In The Red Mother #10, Daisy struggles to come to terms with the disappearance of Ian, and the mysterious visions that plague her of a monstrous Herald. And are her friends really her friends, or people with an agenda all of their own? Find out in your latest might Major Spoilers review!
THE RED MOTHER #10
Writer: Jeremy Haun
Artist: Danny Luckert
Letterer: Ed Dukeshire
Editor: Eric Harburn
Publisher: BOOM! Studios
Price: $3.99
Release Date: November 11th, 2020
Previously in The Red Mother: Blinded in New York, Daisy has fled to Britain to put the pieces of her life back together. But visions of the Red Mother haunt her, and at every turn, there are reminders of the attack. Building a new group of friends, she meets Ian, who offers her a chance for a new beginning. But the visions grow worse. And then Ian vanishes. And now a masked man is attempting to kill her…
LOOK AT ME DAMIEN. IT’S ALL FOR YOU.
One of the things that makes The Omen such a powerful movie is the creeping sense of dread the audience feels when they realize that there are people moving around in the movie whose sole reason for being is to ensure the arrival into his power of the Anti-Christ. Those who promote evil are endlessly fascinating to those too afraid to entertain the notion of embracing it themselves. THE RED MOTHER #10 openly feeds on that fascination, as Daisy’s predicament worsens, and the people around her ostensibly, friends and colleagues, move out into the open with their true intentions.
Daisy’s predicament, as the shadow of something vast and terrible stalks her, is standard fodder for the horror genre. Plucky young woman attempts to survive in the big city, while mysterious forces gather in the shadows to overwhelm her. Think of Rosemary’s Baby to any of the 80s horror with a central female lead facing down an unstoppable evil. And yet, in writer Jeremy Haun’s hands, there’s something refreshingly scary about THE RED MOTHER #10.
▬▬▬
Required task A
Substitute "metrics list" for "indicator list" in the entries from the line holding "Where should I" through the end of the entries, inclusive, and give those lines again with everything else unchanged. Leave the pictures out of your answer.
The review and the entries are unrelated to each other.

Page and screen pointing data
▬▬▬
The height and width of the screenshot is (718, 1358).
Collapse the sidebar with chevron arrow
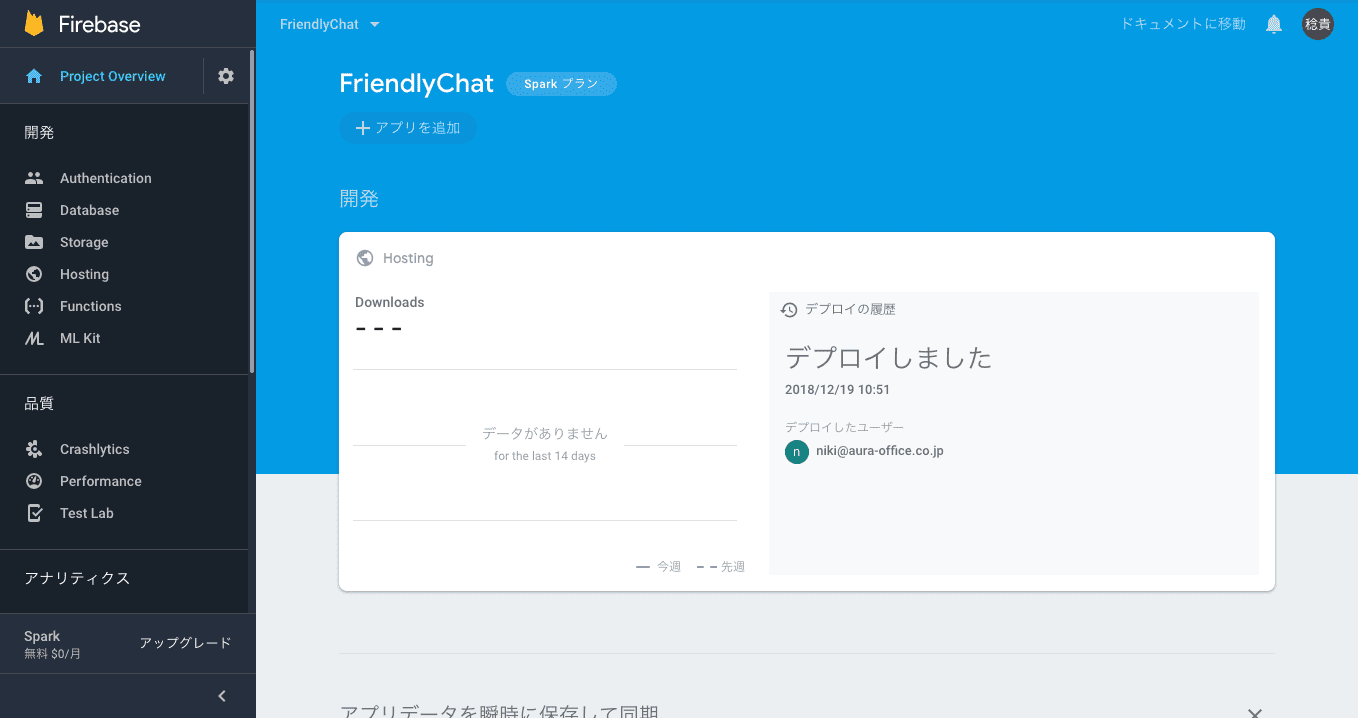click(x=222, y=696)
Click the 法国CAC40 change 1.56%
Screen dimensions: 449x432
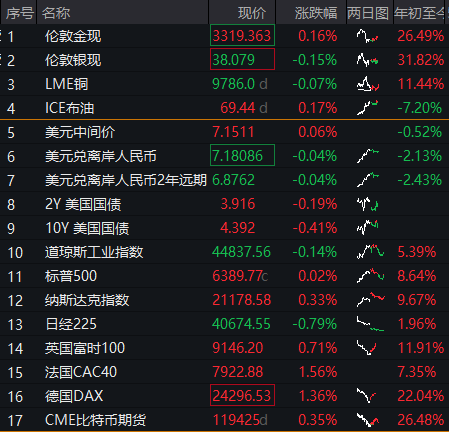click(x=318, y=372)
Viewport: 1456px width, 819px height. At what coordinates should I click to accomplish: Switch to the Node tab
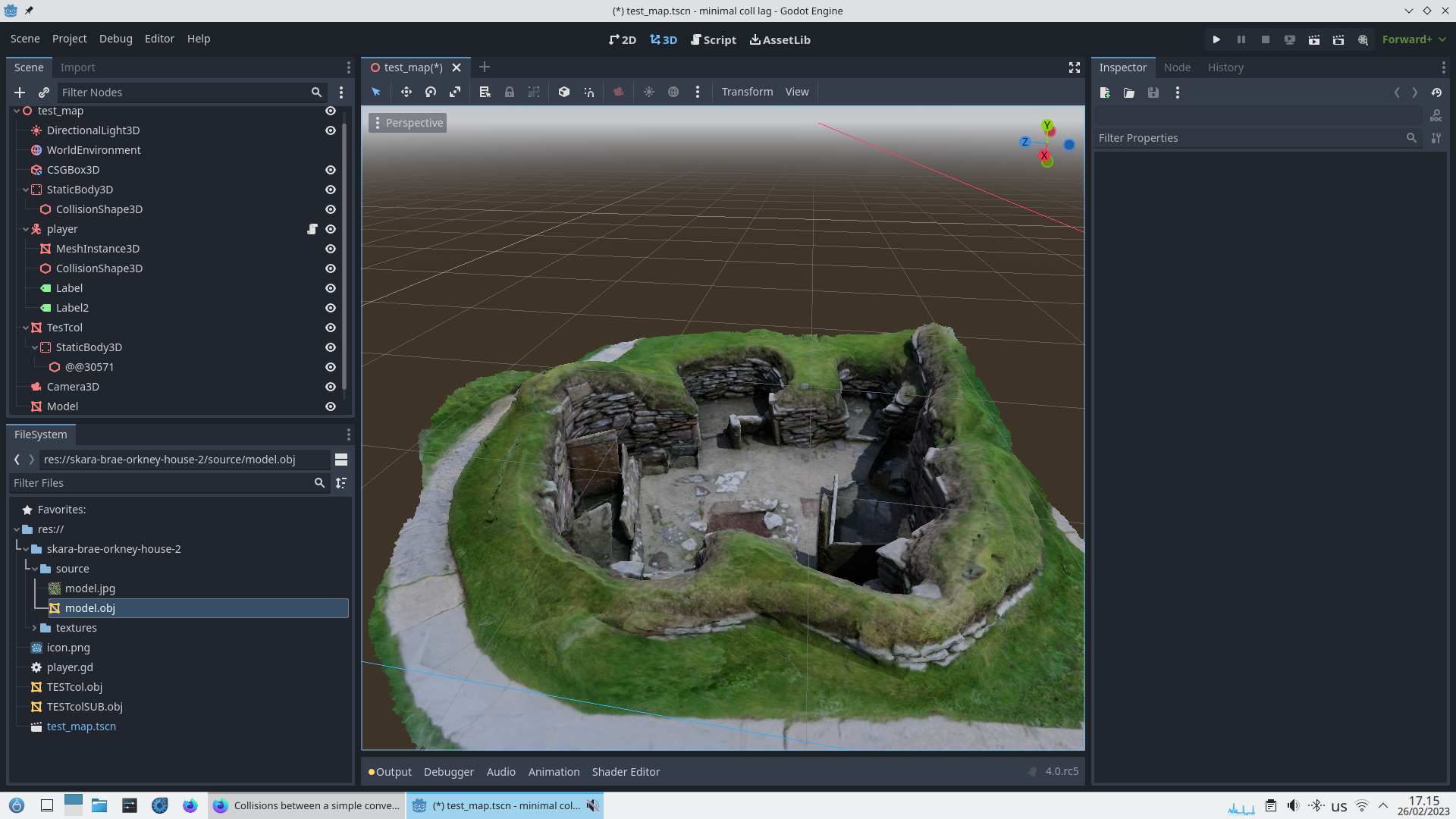(1176, 67)
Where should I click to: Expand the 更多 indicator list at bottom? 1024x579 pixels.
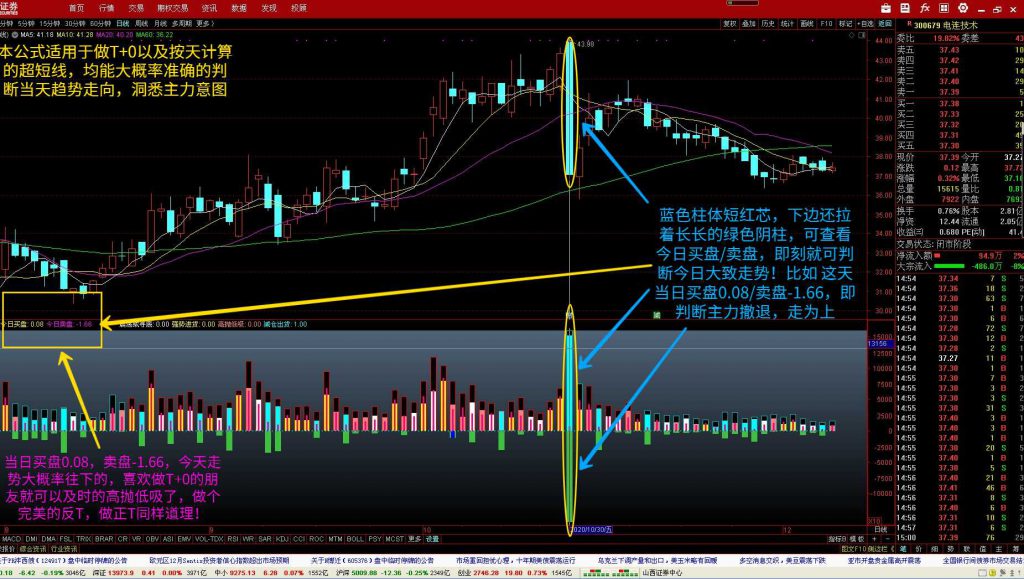click(411, 539)
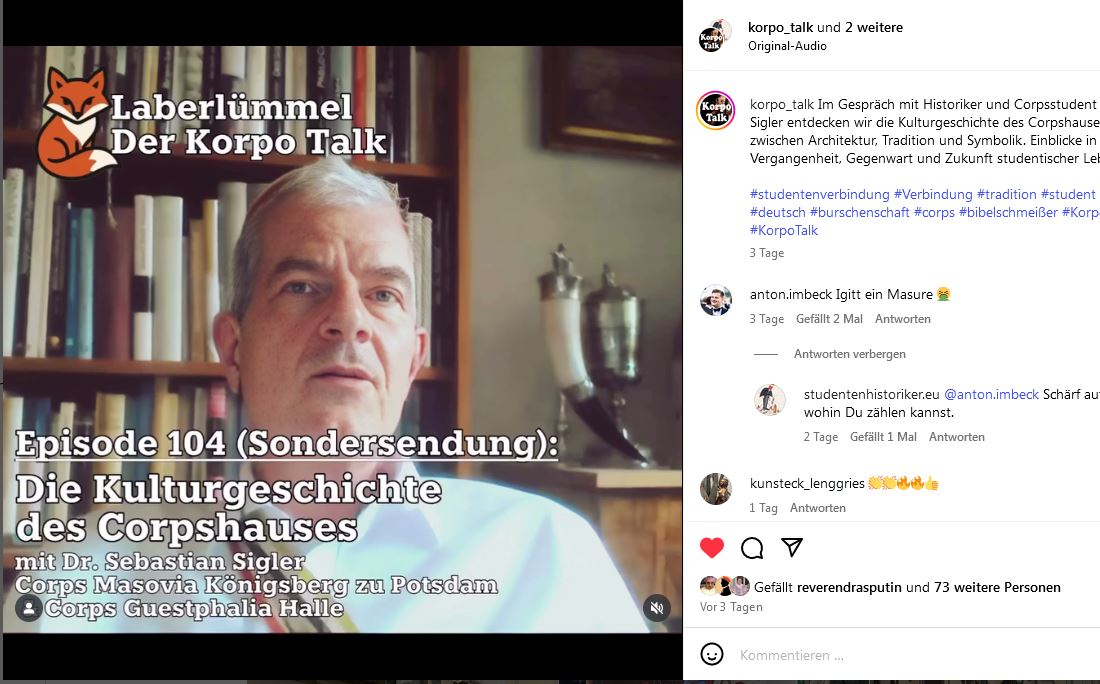Open the @anton.imbeck mention
The height and width of the screenshot is (684, 1100).
coord(991,394)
▬▬▬
Required task B
Proceed with the review of The Red Mother #10, picking up after its last sentence.

Right answer A
Where should I click to: Expand the 更多 metrics list at bottom? 1024x579 pixels.
click(411, 539)
Open the @anton.imbeck mention
The height and width of the screenshot is (684, 1100).
coord(991,394)

Right answer B
It’s possibly the nonchalance exhibited by those conspiring against Daisy that sends a chill up the spine. Everyone is so nice, so accommodating towards her. They have her best interests at heart, want her to succeed, and indeed, praise her successes. If there’s an Academy Award for gaslighting, these guys would be carried on stage on the shoulders of their fans to accept the prize. Daisy, assaulted with visions and nightmares, is completely oblivious to the nightmare that is about to crush her beneath its heel, and we, the reader, are all the better for it.
TIME IS ON THEIR SIDE
While Daisy’s fate has all the seeming inevitability of a slow motion car crash, Haun’s writing is more than matched by Danny Luckert’s artwork. The sheer normalcy of how Daisy’s work colleagues and friends deal with her enables the horror, when it comes, to be even more stark. Similarly, Luckert’s art, which strives mightily to present a normal world for Daisy to move around in, only accentuates the horror when it shows up. There’s a real sense of time and place in the art – the normal rhythms of the city – it’s bustling streets, crowded shops, all plain and ordinary, only makes the presence of evil that much more shocking when it comes.
I was particularly taken by two sets of images in The Red Mother #10. Near the end, where the conspirators gather is such an ordinary scene that it makes what they’re all celebrating all the more disturbing. On the flip side, at the start of the issue, there are four consecutive, red washed panels, that display a vision of a transformed Daisy. Her missing eye is an expanding blotch of darkness, and as the ‘camera’ moves in, her face transforms from innocence into a monstrous snarl of rage. Whatever’s coming for Daisy, it’s going to be truly horrifying.
BOTTOM LINE: BLINDING
THE RED MOTHER #10 is a masterclass in psychological horror, tapping into well worn tropes of the genre, but transforming them in new and interesting ways. The betrayal that lies at the heart of The Red Mother #10 is the true nightmare – all the people Daisy believes are there for her, are actually enablers of an evil set to consume her body and soul. The ordinariness of the setting, the essential goodness in Daisy’s heart, are all a trap – for her and for the reader – as the time of the Red Mother draws ever closer.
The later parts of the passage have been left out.